Now I know I'm going to hear from a fair number of smart, handy people who understand electricity and like to build stuff. You guys are going to say "$30,000 my ass. I can build that system for $242 and a mile of string." Well bully for you. You should go into business then. I can't, and I'm not interested in spending the next few years of my life learning how. I have other stuff to do.

Like go milk the goats, which I have to do right now.


AnyEdge said...

Aimee, I have a good friend who is near you, in Vancouver BC, who is a Cornell and Washington University trained Civil Engineer and co-alarmist re: the coming zombipocalypse. I talked to her about solar panels not long ago.

When wife and I get a new house, we're planning (tentatively) on putting up a few solar panels to run the water heater/fridge. My friend said that that's one way a lot of people do it. Hook 2-3 panels to a specific appliance. The fridge uses 11% of most home's energy, and the water heater is not far behind, even though a lot of them are gas.

A few small panels can be cheap. This65 watt Kyocera, for example, is about $350. Won't come close to running a home, but properly hooked up (which will cost at least again if not more than the purchase price) they will save you a lot of money.

What solar panels don't yet do, and if they did I'd buy today, is let you just plug them into the wall and jack up the energy running into your house.

Aimee said...

um, I must be missing something then. Oh wait, I know, I'm missing the "tied to the grid" piece. I have looked at solar hot water systems and at solar heating systems, and they have advantages. But I like the idea of having a system which is wired into my whole house, for the eventual conversion.
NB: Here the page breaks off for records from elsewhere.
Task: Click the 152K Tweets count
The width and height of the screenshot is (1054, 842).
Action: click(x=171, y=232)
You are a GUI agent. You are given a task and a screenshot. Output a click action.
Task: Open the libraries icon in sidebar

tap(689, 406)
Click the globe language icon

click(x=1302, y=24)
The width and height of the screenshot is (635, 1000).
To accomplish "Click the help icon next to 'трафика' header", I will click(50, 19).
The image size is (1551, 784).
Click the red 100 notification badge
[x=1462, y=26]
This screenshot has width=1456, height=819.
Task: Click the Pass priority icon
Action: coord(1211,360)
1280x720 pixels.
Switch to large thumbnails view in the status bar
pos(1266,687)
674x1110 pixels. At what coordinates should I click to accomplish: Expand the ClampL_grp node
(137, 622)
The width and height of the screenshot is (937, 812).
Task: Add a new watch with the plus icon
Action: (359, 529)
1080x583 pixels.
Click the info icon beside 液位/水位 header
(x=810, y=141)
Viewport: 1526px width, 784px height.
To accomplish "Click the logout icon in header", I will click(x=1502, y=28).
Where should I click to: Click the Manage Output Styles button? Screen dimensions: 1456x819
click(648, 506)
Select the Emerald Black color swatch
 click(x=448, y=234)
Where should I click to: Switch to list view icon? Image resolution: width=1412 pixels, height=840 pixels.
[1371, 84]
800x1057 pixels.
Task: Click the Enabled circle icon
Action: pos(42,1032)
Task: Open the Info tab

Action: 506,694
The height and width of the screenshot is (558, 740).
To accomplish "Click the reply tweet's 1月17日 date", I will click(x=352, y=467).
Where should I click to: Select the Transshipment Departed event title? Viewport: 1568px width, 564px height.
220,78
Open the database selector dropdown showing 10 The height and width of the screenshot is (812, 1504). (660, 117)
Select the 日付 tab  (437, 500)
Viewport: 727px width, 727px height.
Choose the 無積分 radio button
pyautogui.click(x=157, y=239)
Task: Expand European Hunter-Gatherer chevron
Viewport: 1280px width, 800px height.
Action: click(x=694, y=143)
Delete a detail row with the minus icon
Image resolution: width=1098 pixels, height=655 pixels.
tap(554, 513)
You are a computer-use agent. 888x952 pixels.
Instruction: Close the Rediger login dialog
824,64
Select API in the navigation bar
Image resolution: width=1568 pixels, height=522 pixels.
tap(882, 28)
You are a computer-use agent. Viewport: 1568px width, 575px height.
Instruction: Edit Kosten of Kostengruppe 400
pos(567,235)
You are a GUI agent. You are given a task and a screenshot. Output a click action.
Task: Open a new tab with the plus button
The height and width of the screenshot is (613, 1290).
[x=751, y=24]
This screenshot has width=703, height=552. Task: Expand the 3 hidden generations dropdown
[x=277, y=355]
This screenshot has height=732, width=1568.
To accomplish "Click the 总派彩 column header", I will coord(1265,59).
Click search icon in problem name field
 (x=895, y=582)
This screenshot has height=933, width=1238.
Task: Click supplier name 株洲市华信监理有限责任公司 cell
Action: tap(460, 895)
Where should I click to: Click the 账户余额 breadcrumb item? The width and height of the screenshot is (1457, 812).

I was told - and here's where my lack of understanding about electricity gets in the way - that you can't just take your grid tied system, untie it, and add a bunch of batteries. If you want to convert a grid tied system to an off-grid system, you have to change many components and re-wire stuff. When I asked how much that might cost, they rolled their eyes back in their heads, hemmed and hawed, and said "$5,000?"
Well, Id spend a lot more than that on batteries over the next twenty years, so it makes economic sense to use the grid while it's here and deal with the situation if it looks like things might change.
By the way, the system I am looking at uses 230 watt panels, and they cost about $850/each. The panels themselves are about 60% of the package price, so installation and ancillary hardware are less than half.

Gavin said...

Hi Aimee, I have a grid tied 2.8kW system and it was the best investment i have ever made. It cost me AU$30,000 but I received govt rebates of $9500 so was only out of pocket for $20500. If you want to read a bit more about my installation have a look at my post called The Solar Revolution. I have never looked back and now make about 85-90% of our electricity needs. We too will soon have a premium feed-in tariff that pays us $0.60 per kWh so I will use that to save up for a wind turbine to suppliment baseload.

Hope this info has helped.


Aimee said...

Thanks Gavin, I certainly will check it out!